AS the nights draw in, Tayside Police are urging all road users to be aware of the lack of daylight hours and potentially poorer weather throughout the coming months.
Winter weather has been less severe in recent years, but the Scottish climate is more than capable of creating extreme conditions which can and do cause difficulties for motorists.
Drivers are being advised that now is the time to ensure they are not caught out and that they and their vehicle are suitably prepared before the worst of the weather sets in.
Chief Inspector Sandy Bowman, Head of Road Policing in Tayside, said: ‘‘It is vitally important to make sure your vehicle is adequately maintained and serviced. Brakes, tyres, lights, batteries, windscreens and wiper blades need to be in good condition and engine coolant levels and washer bottles must be topped up and contain anti-freeze.
“Sunglasses may not be readily associated with winter driving but a pair should be kept handy and used when necessary as it is easy to be blinded by a low sun and all windows, not just the windscreen, should be demisted and cleared of any frost, snow or ice before moving off.
‘‘Worn and incorrectly inflated tyres make a vehicle much more difficult to control and stop in the event of an emergency.

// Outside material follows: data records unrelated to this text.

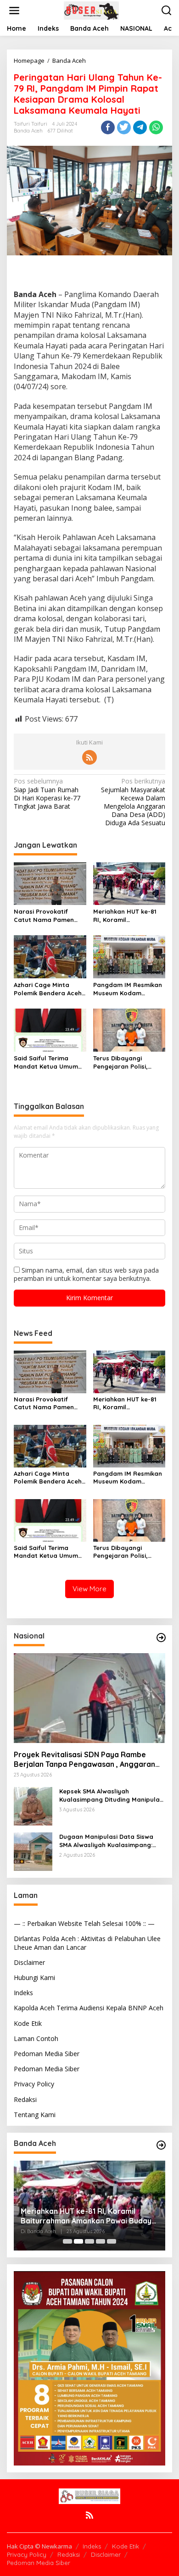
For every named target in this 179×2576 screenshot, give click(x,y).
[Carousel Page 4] (100, 2241)
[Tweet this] (124, 127)
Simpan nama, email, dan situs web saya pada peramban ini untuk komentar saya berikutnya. (86, 1274)
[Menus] (14, 10)
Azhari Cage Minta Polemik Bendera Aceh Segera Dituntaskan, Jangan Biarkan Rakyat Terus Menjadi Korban (48, 989)
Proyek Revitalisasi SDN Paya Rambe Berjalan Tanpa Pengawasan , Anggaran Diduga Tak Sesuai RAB (84, 1759)
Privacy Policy (34, 2084)
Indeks (23, 1992)
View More (89, 1588)
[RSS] (89, 757)
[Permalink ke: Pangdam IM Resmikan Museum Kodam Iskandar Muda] (129, 956)
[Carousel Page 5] (111, 2241)
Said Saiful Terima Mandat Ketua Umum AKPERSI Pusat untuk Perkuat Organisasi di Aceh (46, 1062)
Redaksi (25, 2099)
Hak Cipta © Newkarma (39, 2546)
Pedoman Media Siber (46, 2053)
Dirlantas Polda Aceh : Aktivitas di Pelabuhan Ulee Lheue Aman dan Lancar (87, 1942)
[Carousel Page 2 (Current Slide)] (78, 2241)
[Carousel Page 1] (67, 2241)
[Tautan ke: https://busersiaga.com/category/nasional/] (161, 1637)
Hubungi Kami (34, 1977)
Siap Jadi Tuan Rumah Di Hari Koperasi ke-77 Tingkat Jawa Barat (47, 794)
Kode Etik (28, 2023)
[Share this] (108, 127)
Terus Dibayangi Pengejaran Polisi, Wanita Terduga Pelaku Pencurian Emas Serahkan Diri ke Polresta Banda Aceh (128, 1062)
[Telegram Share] (140, 127)
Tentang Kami (35, 2114)
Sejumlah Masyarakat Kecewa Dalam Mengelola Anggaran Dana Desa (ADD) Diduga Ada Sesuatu (133, 802)
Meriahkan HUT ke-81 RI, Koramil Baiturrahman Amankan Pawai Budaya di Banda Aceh (128, 916)
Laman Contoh (36, 2038)
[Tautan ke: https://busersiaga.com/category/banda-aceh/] (161, 2145)
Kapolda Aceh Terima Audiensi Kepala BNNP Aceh (88, 2007)
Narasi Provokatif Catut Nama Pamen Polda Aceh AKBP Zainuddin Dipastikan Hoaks (46, 916)
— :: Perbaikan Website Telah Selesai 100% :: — (84, 1923)
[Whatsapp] (156, 127)
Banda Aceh (28, 130)
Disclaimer (29, 1962)
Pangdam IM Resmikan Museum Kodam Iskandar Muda (127, 989)
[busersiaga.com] (91, 10)
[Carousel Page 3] (89, 2241)
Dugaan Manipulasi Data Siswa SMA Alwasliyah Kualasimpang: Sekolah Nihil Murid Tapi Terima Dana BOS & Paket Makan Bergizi (109, 1841)
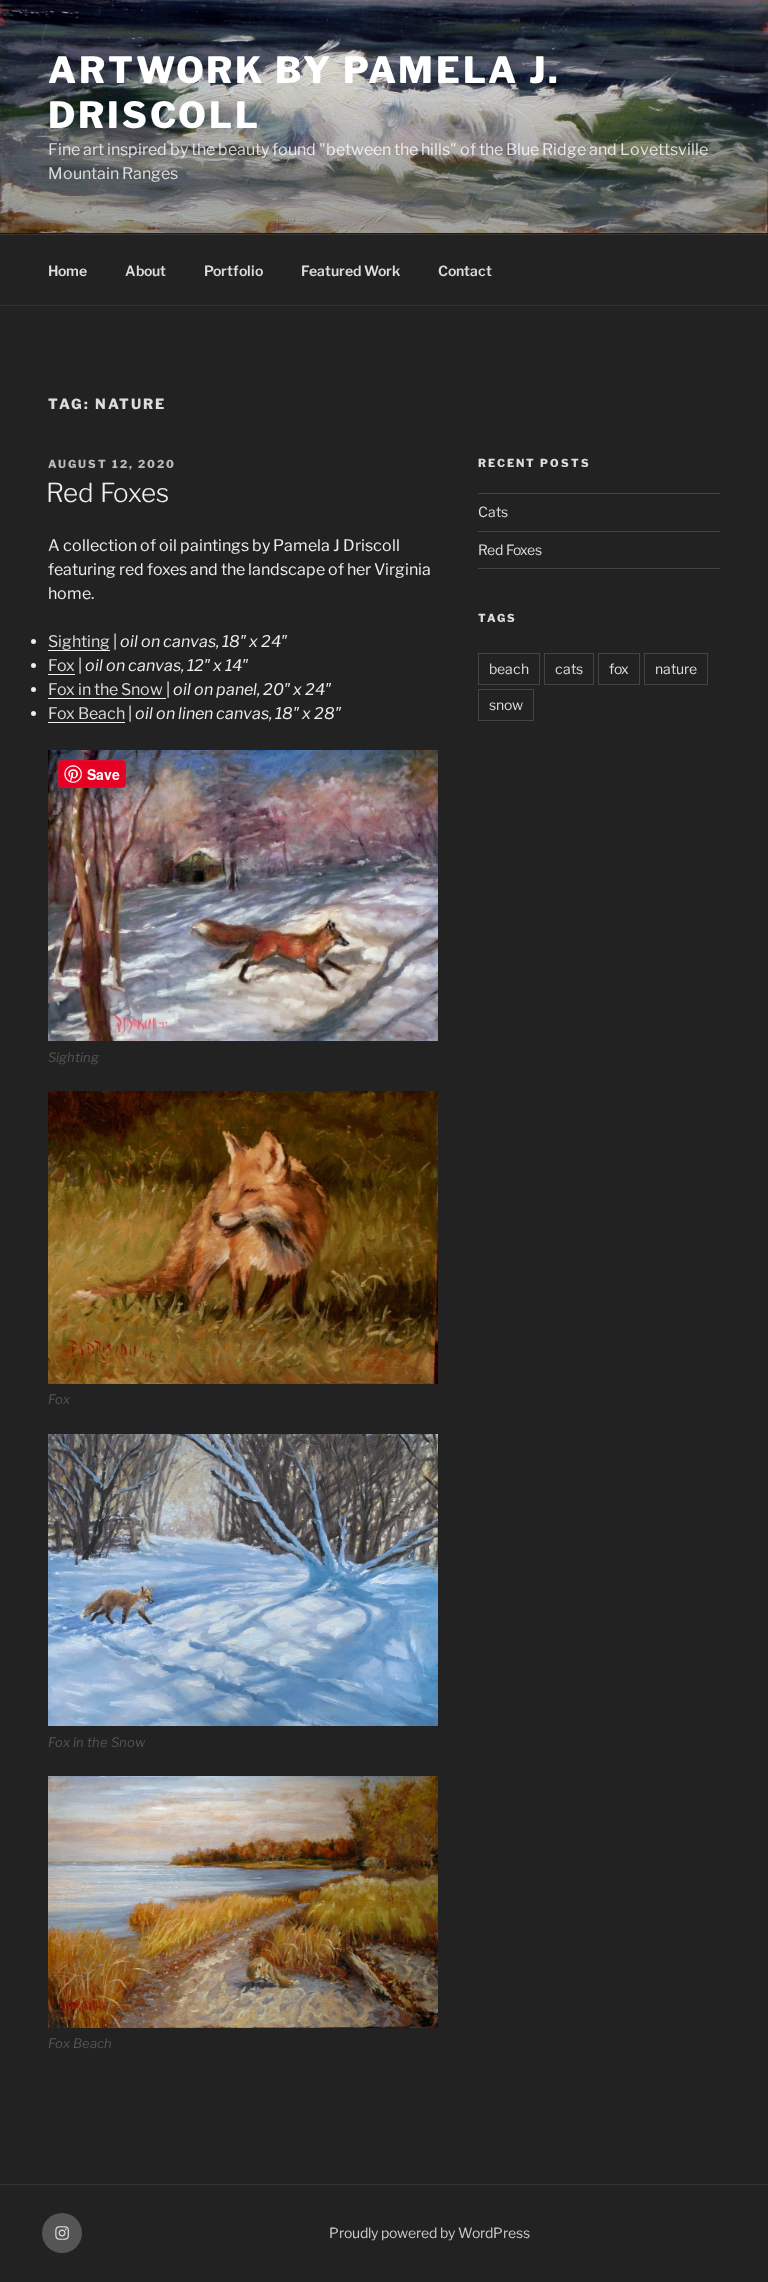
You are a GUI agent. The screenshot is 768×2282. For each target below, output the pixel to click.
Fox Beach (86, 713)
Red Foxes (107, 492)
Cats (493, 511)
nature (676, 668)
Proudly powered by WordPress (429, 2232)
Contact (465, 270)
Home (67, 270)
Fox (61, 665)
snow (506, 704)
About (145, 270)
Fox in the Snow (107, 689)
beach (509, 668)
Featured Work (350, 270)
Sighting (79, 641)
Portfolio (233, 270)
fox (619, 668)
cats (569, 668)
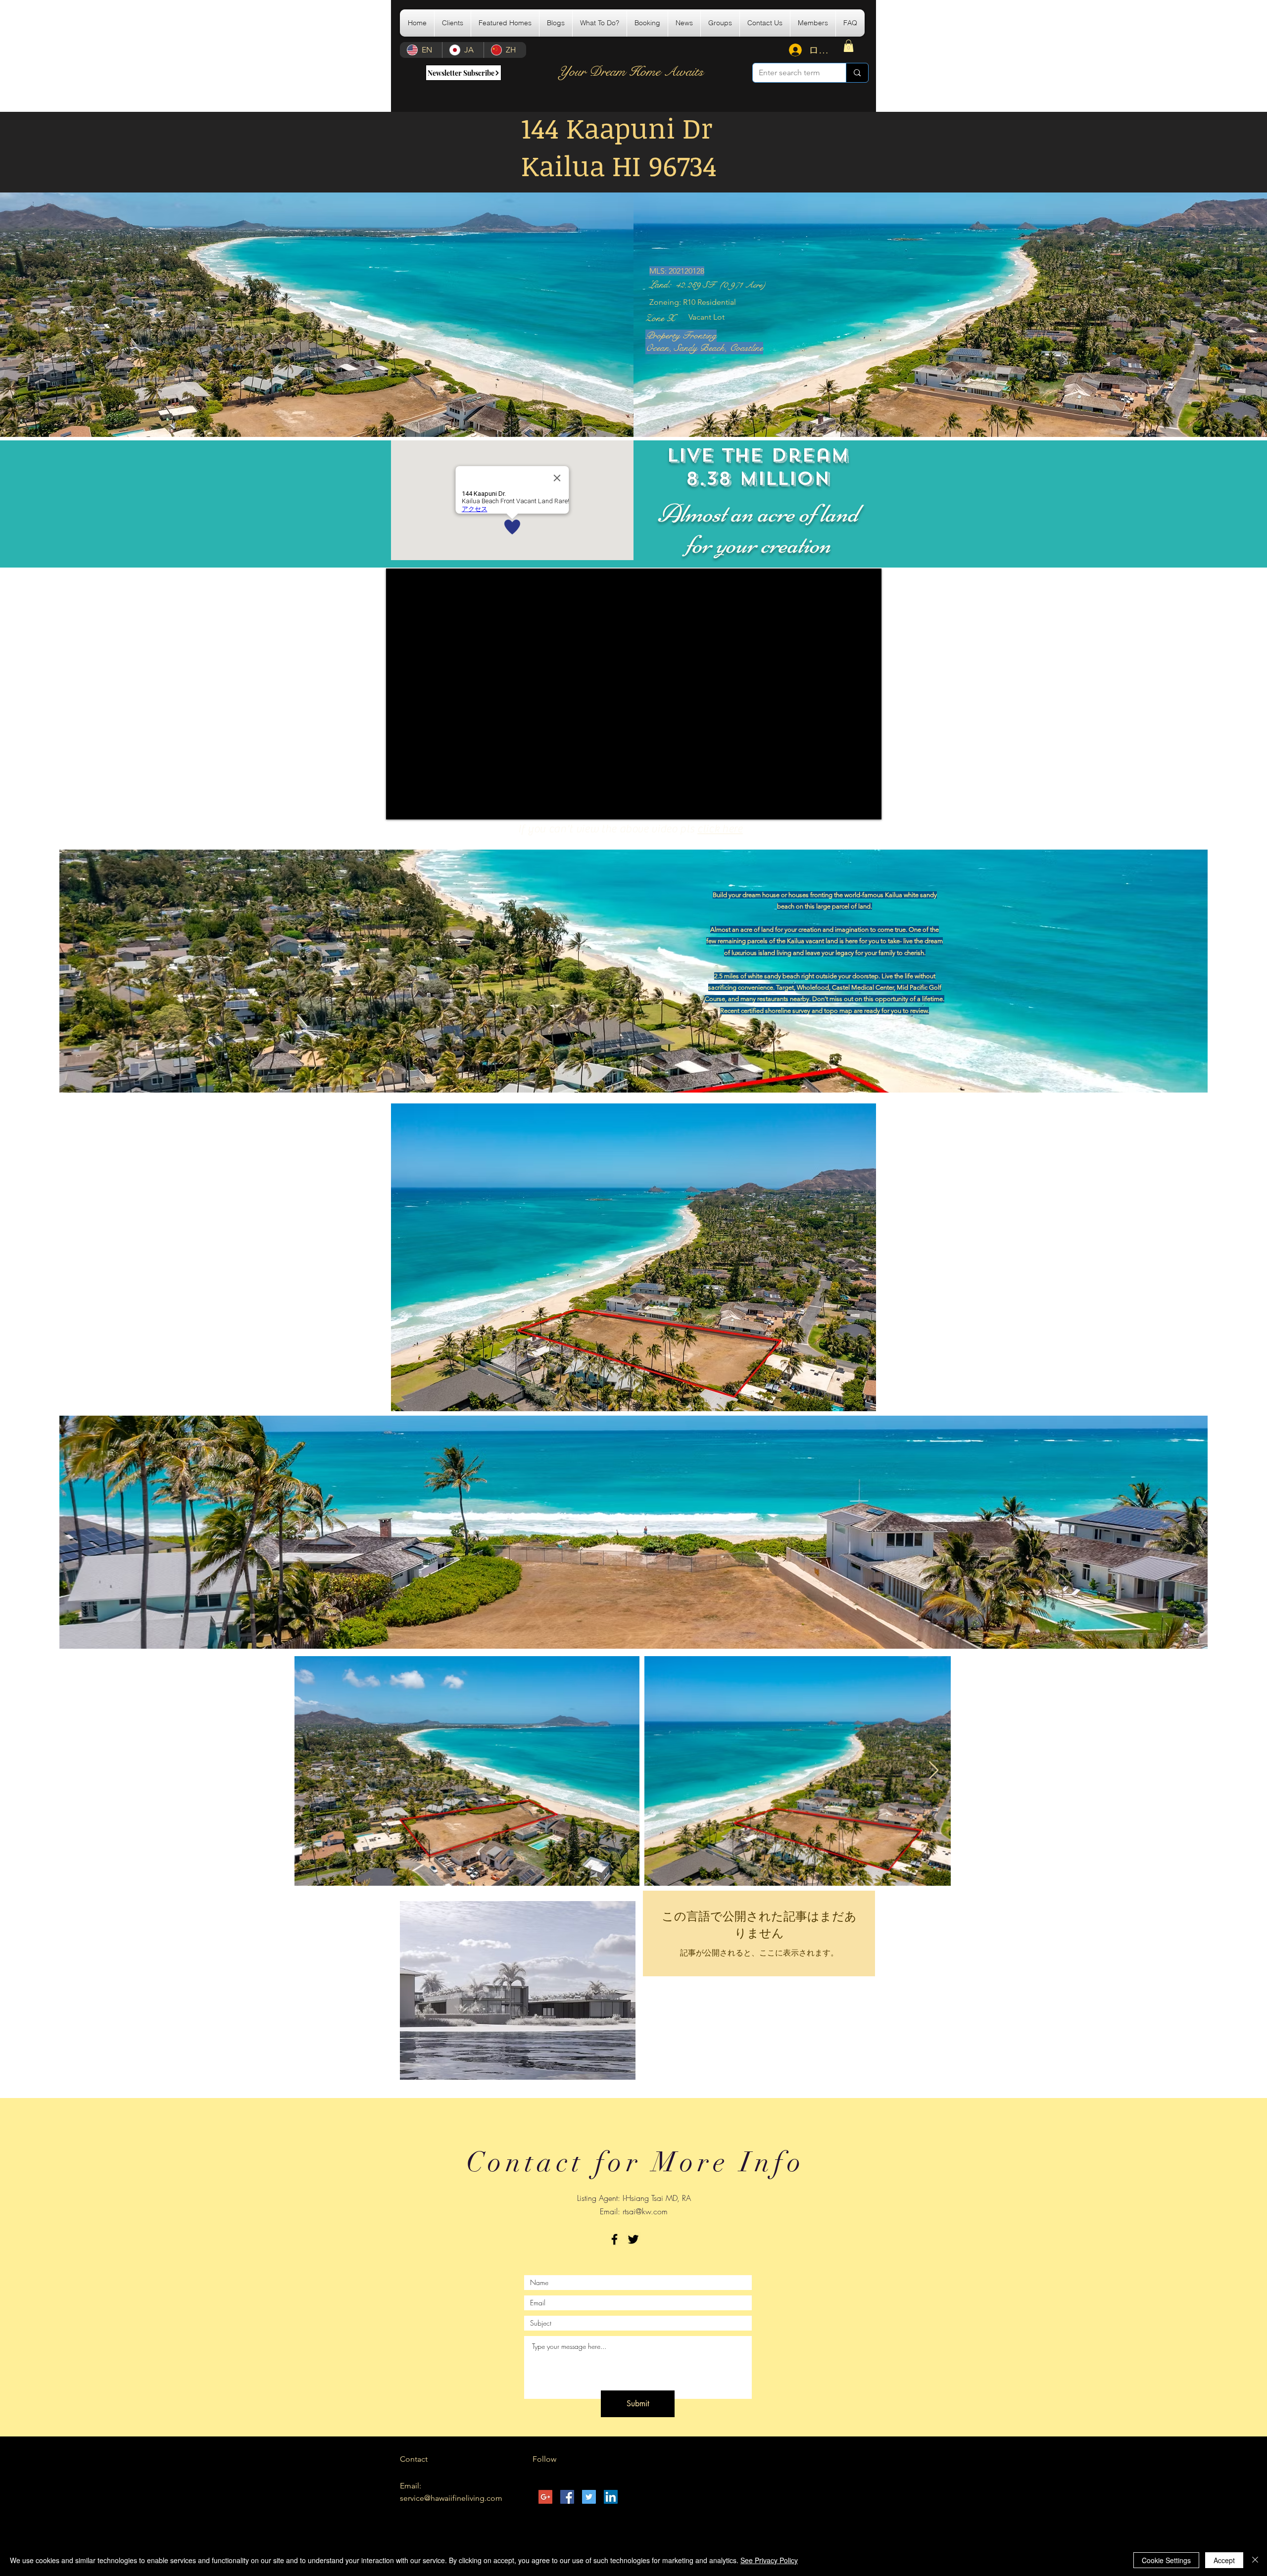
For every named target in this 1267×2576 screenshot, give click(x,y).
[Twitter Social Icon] (589, 2497)
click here (720, 828)
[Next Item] (933, 1770)
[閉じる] (1255, 2560)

‘‘Tyres should be checked for bulges, cuts or tears that will weaken them and potentially lead to a collision. The minimum legal tread depth is 1.6mm and tyres perform more efficiently with a greater depth of tread.
“Stopping distances are greatly increased when the roads are wet or icy and drivers should increase the distance between them and the vehicle in front. Be aware of and anticipate changing road and traffic conditions. Decelerate rather than rely solely on the brakes.’’
In poor visibility drivers are also warned to stay back from the vehicle in front and use dipped headlights. Fog lights can only be used when visibility is seriously reduced to less than 100 metres and must be switched off when conditions improve.
Cyclists should have suitable lights on their bicycles and wear high visibility clothing, as well as a cycle helmet.
Pedestrians should also try to wear brightly coloured or reflective clothing during darkness hours if they are going to be near to a road, particularly in rural areas where the street lighting can be very limited.